**What this task involves:** Check each line of the data for "Debug" and select those that have it.
===============
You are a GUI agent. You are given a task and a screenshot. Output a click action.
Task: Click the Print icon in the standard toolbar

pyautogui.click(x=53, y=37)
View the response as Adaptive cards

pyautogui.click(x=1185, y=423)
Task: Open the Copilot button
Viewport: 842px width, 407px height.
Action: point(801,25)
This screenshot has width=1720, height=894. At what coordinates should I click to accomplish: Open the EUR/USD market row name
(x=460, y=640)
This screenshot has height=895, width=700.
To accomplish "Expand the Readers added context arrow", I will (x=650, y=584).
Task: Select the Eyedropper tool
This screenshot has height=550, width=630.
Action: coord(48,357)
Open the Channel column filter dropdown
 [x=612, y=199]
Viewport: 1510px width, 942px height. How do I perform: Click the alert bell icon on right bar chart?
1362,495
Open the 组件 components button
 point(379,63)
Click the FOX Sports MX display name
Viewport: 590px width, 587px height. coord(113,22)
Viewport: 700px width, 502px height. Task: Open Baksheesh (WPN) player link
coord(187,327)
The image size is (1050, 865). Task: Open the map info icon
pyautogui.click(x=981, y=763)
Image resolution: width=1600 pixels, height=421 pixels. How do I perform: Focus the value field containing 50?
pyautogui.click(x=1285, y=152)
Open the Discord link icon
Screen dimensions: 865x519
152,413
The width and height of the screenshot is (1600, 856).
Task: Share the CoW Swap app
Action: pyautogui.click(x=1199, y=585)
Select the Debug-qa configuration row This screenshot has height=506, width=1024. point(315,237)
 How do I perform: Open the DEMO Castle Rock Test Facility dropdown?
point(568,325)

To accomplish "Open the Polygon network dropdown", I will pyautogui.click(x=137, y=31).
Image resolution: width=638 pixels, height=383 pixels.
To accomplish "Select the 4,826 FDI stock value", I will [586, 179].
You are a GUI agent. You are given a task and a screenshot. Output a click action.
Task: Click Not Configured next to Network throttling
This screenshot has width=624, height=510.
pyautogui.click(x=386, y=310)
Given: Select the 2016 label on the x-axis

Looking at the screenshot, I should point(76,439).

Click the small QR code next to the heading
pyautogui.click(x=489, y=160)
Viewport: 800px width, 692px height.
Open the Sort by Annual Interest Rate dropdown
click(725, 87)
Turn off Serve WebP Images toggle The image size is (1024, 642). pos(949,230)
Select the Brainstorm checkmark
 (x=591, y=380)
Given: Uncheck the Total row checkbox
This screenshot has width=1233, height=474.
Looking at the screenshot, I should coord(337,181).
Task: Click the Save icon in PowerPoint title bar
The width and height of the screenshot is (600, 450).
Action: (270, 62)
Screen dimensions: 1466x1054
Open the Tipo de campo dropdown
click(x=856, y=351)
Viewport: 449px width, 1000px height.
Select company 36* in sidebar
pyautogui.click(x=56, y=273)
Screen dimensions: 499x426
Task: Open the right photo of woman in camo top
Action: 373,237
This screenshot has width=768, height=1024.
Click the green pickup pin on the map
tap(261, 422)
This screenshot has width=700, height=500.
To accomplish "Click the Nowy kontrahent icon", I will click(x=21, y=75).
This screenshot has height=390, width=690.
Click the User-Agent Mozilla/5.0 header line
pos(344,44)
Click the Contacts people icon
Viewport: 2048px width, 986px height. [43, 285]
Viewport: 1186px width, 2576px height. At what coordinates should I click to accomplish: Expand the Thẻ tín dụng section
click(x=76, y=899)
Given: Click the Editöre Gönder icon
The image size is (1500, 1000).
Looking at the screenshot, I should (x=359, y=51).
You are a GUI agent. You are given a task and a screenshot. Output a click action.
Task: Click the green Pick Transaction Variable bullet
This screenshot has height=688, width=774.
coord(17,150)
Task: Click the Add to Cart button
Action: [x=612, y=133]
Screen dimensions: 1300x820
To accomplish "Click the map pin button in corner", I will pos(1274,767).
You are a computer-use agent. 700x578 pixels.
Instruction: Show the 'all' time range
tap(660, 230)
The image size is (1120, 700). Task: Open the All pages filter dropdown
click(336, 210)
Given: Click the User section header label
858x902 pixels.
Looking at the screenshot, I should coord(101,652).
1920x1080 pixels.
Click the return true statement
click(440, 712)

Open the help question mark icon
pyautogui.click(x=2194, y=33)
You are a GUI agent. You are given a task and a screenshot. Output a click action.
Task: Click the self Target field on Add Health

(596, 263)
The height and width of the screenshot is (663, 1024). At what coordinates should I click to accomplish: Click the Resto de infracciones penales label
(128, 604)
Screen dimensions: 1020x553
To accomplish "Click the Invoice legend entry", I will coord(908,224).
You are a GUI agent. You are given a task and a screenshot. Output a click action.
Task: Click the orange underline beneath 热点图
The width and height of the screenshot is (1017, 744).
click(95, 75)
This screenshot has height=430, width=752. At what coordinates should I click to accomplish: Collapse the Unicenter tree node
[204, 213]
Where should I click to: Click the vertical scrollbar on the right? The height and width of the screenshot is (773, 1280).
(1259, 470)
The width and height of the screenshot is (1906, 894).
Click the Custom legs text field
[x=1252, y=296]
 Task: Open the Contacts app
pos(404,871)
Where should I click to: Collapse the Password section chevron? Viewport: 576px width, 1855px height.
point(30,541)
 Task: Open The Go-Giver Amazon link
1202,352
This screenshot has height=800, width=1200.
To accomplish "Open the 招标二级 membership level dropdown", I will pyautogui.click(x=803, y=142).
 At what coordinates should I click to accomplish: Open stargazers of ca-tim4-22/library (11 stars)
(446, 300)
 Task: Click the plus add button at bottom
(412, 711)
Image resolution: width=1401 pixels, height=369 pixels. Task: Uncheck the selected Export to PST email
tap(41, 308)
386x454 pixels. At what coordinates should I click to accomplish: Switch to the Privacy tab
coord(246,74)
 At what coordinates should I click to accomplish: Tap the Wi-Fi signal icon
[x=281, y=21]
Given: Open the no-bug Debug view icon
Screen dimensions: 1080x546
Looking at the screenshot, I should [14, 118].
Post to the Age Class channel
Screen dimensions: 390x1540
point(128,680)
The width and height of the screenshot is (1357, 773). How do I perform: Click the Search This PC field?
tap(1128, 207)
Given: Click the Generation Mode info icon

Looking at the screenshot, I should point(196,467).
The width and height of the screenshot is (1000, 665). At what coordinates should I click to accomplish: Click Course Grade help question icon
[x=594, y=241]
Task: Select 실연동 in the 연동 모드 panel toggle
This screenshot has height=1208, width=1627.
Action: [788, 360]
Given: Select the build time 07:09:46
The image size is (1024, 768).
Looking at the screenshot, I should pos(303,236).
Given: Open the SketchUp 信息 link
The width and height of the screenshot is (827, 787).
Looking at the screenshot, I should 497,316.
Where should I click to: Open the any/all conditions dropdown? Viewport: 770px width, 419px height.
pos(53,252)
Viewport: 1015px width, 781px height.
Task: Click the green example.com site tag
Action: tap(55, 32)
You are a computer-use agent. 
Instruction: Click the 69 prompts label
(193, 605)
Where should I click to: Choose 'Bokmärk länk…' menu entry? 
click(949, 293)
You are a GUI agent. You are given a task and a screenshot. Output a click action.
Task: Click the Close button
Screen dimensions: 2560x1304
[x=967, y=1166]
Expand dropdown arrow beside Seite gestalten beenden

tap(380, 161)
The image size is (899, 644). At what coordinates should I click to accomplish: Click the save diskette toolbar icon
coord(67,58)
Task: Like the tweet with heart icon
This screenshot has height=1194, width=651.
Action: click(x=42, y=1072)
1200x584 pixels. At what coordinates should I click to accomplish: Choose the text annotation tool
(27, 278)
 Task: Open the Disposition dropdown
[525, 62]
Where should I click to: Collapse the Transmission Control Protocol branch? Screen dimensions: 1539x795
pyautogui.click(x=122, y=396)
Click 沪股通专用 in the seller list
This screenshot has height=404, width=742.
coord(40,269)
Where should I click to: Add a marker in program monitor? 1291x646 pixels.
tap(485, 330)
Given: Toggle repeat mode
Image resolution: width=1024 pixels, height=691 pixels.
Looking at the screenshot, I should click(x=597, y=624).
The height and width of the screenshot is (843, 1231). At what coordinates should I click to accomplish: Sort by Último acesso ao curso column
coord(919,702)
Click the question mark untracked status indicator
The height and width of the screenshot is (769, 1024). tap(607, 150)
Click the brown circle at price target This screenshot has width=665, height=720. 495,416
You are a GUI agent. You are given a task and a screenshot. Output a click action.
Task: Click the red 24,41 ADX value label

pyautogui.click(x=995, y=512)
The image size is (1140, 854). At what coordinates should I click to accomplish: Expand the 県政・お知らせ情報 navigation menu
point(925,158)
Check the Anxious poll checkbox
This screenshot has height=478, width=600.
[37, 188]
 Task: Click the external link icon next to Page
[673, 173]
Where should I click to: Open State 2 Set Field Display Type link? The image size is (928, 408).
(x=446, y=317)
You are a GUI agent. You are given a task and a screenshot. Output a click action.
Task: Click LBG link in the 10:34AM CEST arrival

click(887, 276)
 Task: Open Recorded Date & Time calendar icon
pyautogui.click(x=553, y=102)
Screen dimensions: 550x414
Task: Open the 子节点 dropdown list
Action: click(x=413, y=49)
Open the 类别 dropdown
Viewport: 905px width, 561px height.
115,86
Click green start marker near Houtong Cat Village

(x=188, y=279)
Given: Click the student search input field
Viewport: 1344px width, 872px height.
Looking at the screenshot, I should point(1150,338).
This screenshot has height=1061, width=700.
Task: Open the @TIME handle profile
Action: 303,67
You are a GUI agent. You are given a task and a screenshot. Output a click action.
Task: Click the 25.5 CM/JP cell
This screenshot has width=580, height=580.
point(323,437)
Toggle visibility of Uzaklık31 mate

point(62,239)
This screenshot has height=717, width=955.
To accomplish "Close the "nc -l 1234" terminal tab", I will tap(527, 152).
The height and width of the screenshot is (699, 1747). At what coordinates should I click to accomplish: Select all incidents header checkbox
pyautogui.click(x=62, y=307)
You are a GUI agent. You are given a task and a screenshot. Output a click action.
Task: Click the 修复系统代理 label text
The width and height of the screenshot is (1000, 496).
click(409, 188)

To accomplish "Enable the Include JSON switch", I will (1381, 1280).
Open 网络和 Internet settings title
===============
**Final answer:**
Select the Debug-qa configuration row This screenshot has height=506, width=1024. point(315,237)
Given: Open the no-bug Debug view icon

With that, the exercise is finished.